Excerpt:
Peer-led intervention programs to educate women with HIV (WILLOW), to reduce the risk of contracting HIV in sexually active, African American teenage females (SIHLE), and to increase condom use in African American women (SISTA).
- Are classified as either best-evidence or good-evidence and have been through rigorous evaluation.
- WILLOW & SISTA are defined by the CDC as Tier 1 evidence-based intervention (the most rigorous classification such interventions can have).
- Show efficacy as a behavioral intervention at an individual-, group-, and community level for high-risk populations.
The rate of new HIV infections among young, black females aged 13-29 is 11 times higher than that of young, white females and four times higher than young, Hispanic females. In addition, the vast majority of young, black women with HIV were infected through heterosexual contact. The CDC instituted a High Impact HIV/AIDS Prevention Program (HIP) as part of a single strategy, the National HIV/AIDS Strategy (NHAS), to combat existing and prevent new infections of HIV. HIP relies on training and education modules that have been proven effective through rigorous research designs, so that the positive outcomes can be attributed to these interventions. With input from these researchers, the materials necessary to implement these interventions have been packaged into user-friendly kits; and with the appropriate training and kits, service providers can conduct effective HIV prevention and education programs in their communities.

Exercise aim:
Copy out the passage on HIV prevention programs word for word, everything from "Peer-led intervention programs" down to "through rigorous evaluation.".

(Saved data entries)
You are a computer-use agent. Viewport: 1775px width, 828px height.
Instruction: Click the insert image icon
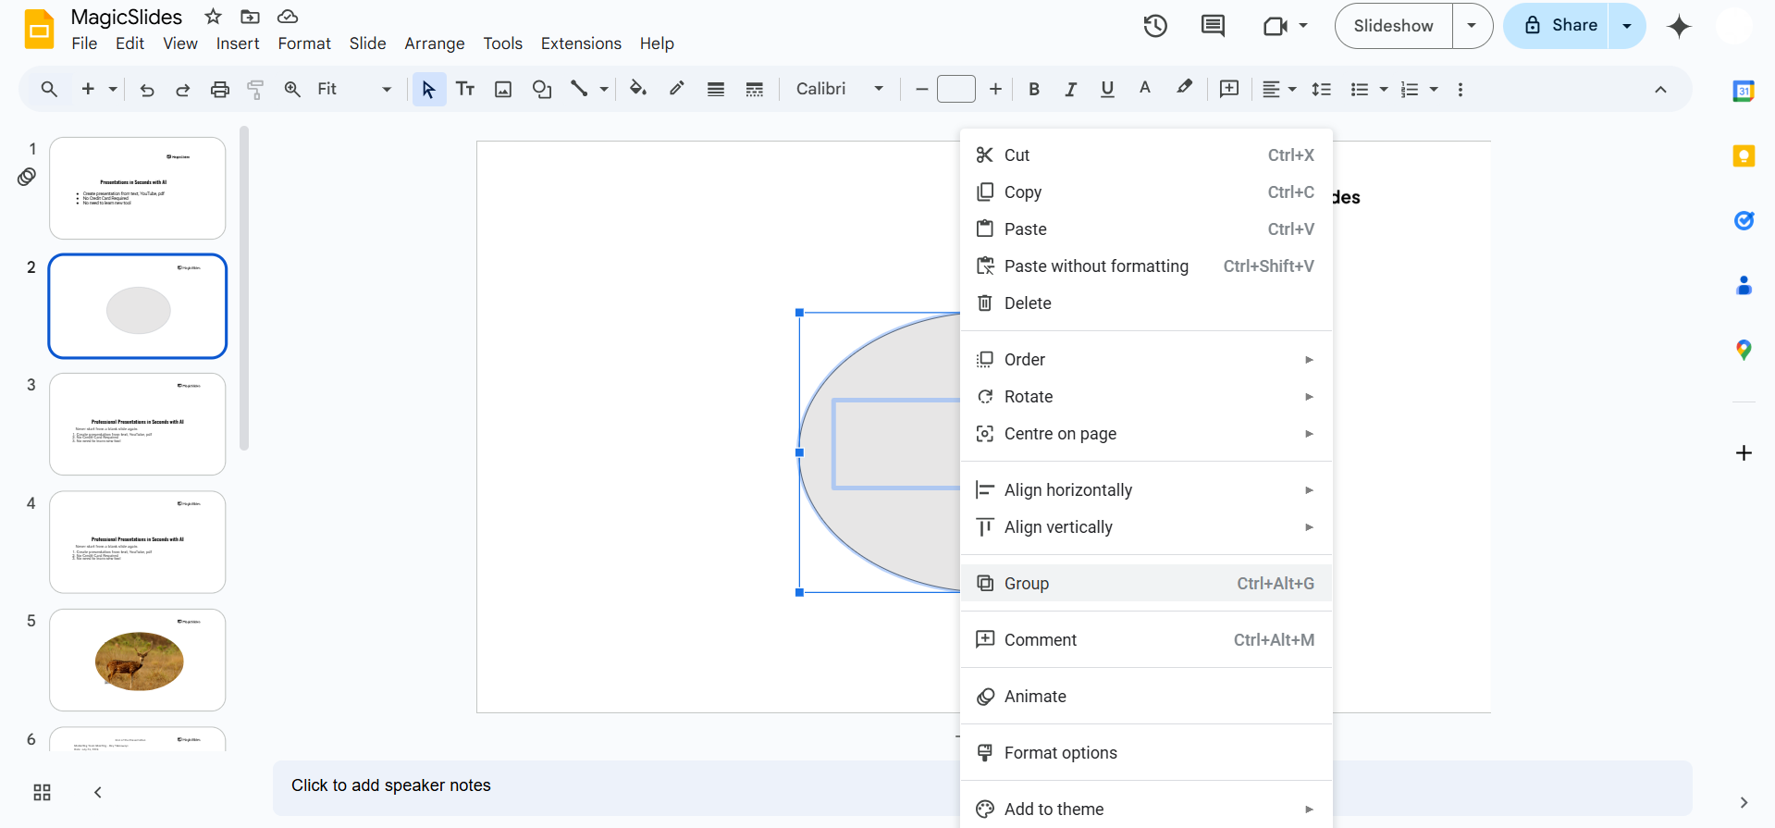[503, 89]
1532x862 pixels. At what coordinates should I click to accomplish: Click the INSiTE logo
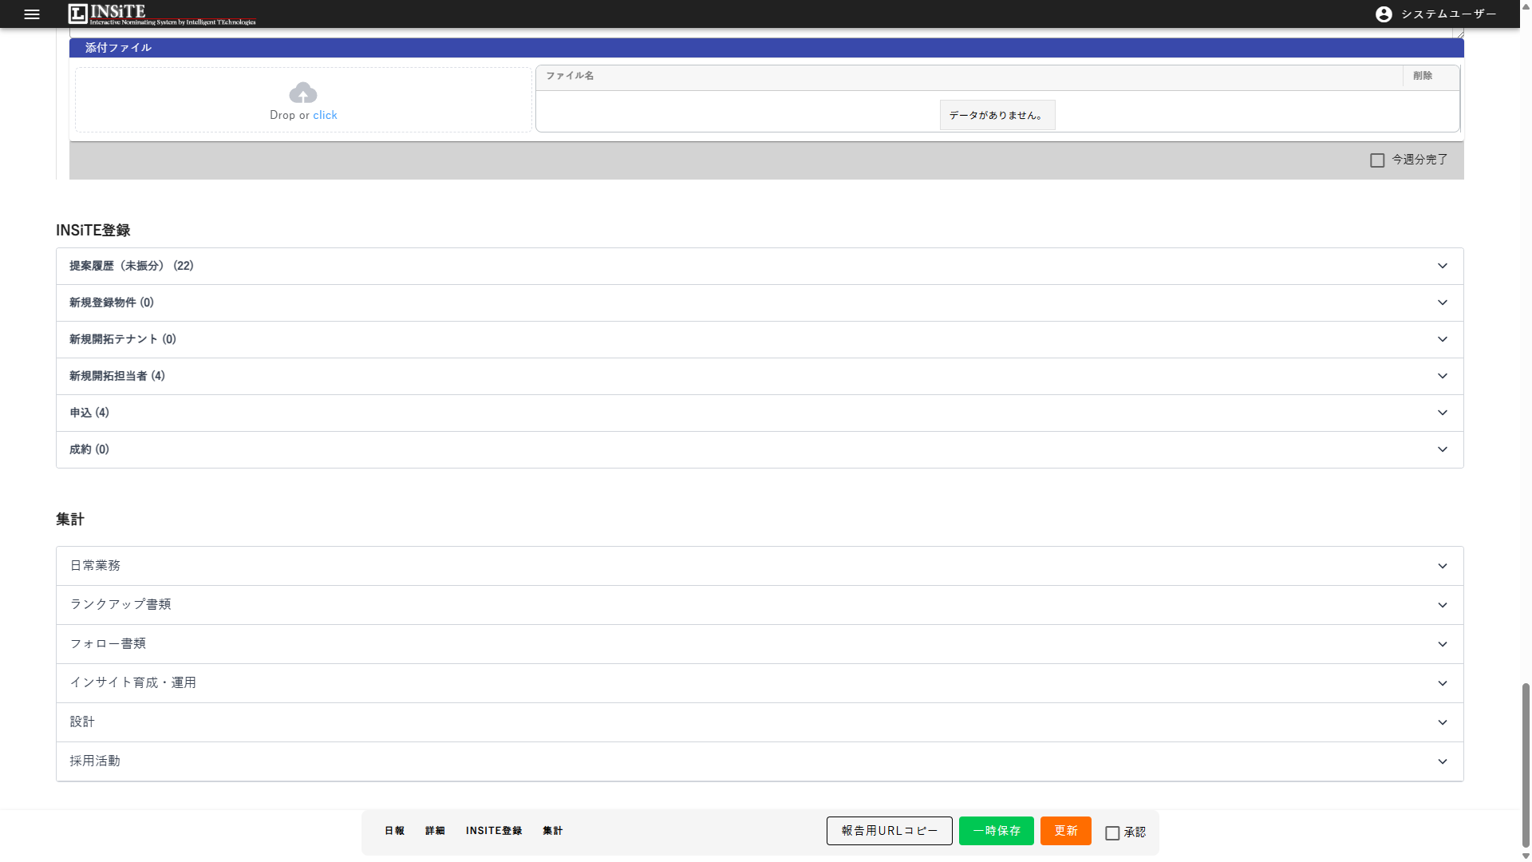pos(162,14)
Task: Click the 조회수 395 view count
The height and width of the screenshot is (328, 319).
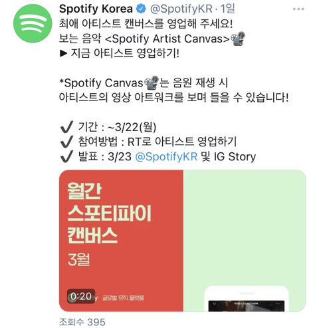Action: click(x=82, y=322)

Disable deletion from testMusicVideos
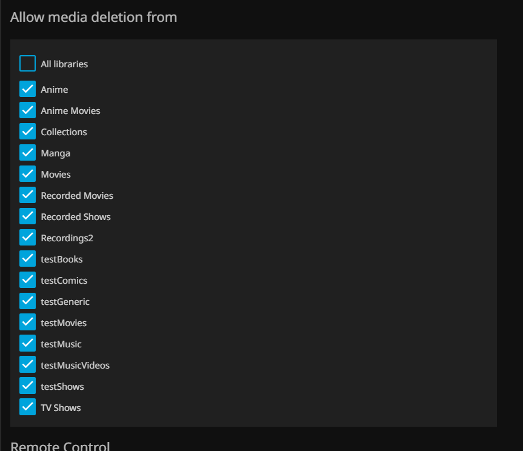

Reply:
Peer-led intervention programs to educate women with HIV (WILLOW), to reduce the risk of contracting HIV in sexually active, African American teenage females (SIHLE), and to increase condom use in African American women (SISTA).
- Are classified as either best-evidence or good-evidence and have been through rigorous evaluation.